Write out the listing again, exactly as it appears below.
============================================================
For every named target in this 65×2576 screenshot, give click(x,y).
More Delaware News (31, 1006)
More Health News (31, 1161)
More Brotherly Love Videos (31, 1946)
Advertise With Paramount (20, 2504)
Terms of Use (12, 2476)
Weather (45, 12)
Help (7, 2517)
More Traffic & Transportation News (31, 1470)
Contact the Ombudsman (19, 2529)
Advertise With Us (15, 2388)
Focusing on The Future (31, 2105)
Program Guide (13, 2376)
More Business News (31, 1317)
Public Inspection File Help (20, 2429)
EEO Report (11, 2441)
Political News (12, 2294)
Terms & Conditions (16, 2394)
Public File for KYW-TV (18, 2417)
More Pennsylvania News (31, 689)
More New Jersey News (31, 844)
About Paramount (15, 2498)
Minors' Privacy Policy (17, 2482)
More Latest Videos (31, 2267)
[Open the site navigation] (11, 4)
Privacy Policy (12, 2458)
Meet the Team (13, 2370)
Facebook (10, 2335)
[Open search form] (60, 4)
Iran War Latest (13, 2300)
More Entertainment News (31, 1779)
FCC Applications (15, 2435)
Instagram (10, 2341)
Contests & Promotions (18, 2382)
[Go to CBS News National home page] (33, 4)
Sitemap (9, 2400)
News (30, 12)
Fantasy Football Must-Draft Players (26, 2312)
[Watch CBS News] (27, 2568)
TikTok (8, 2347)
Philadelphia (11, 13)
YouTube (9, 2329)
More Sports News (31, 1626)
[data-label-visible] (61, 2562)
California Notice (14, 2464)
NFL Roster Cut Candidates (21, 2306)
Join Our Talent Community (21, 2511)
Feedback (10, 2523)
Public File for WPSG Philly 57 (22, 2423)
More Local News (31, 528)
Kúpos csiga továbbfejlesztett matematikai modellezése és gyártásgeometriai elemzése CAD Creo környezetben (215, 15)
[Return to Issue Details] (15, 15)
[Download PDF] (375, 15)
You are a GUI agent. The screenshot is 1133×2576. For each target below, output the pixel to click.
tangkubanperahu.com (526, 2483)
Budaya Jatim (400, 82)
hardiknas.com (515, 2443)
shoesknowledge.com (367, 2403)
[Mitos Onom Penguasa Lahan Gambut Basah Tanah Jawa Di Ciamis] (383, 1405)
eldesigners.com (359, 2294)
============================================================
#### ANSWER BOX
For every named target in this 65×2576 screenshot, give click(x,y).
More Delaware News (31, 1006)
More Health News (31, 1161)
More Brotherly Love Videos (31, 1946)
Advertise With Paramount (20, 2504)
Terms of Use (12, 2476)
Weather (45, 12)
Help (7, 2517)
More Traffic & Transportation News (31, 1470)
Contact the Ombudsman (19, 2529)
Advertise With Us (15, 2388)
Focusing on The Future (31, 2105)
Program Guide (13, 2376)
More Business News (31, 1317)
Public Inspection File Help (20, 2429)
EEO Report (11, 2441)
Political News (12, 2294)
Terms & Conditions (16, 2394)
Public File for KYW-TV (18, 2417)
More Pennsylvania News (31, 689)
More New Jersey News (31, 844)
About Paramount (15, 2498)
Minors' Privacy Policy (17, 2482)
More Latest Videos (31, 2267)
[Open the site navigation] (11, 4)
Privacy Policy (12, 2458)
Meet the Team (13, 2370)
Facebook (10, 2335)
[Open search form] (60, 4)
Iran War Latest (13, 2300)
More Entertainment News (31, 1779)
FCC Applications (15, 2435)
Instagram (10, 2341)
Contests & Promotions (18, 2382)
[Go to CBS News National home page] (33, 4)
Sitemap (9, 2400)
News (30, 12)
Fantasy Football Must-Draft Players (26, 2312)
[Watch CBS News] (27, 2568)
TikTok (8, 2347)
Philadelphia (11, 13)
YouTube (9, 2329)
More Sports News (31, 1626)
[data-label-visible] (61, 2562)
California Notice (14, 2464)
NFL Roster Cut Candidates (21, 2306)
Join Our Talent Community (21, 2511)
Feedback (10, 2523)
Public File for WPSG Philly 57 (22, 2423)
More Local News (31, 528)
Kúpos csiga továbbfejlesztett matematikai modellezése és gyártásgeometriai elemzése CAD Creo környezetben (215, 15)
[Return to Issue Details] (15, 15)
[Download PDF] (375, 15)
You are a GUI agent. The screenshot is 1133×2576. For each target below, output the pixel to click.
tangkubanperahu.com (526, 2483)
Budaya Jatim (400, 82)
hardiknas.com (515, 2443)
shoesknowledge.com (367, 2403)
[Mitos Onom Penguasa Lahan Gambut Basah Tanah Jawa Di Ciamis] (383, 1405)
eldesigners.com (359, 2294)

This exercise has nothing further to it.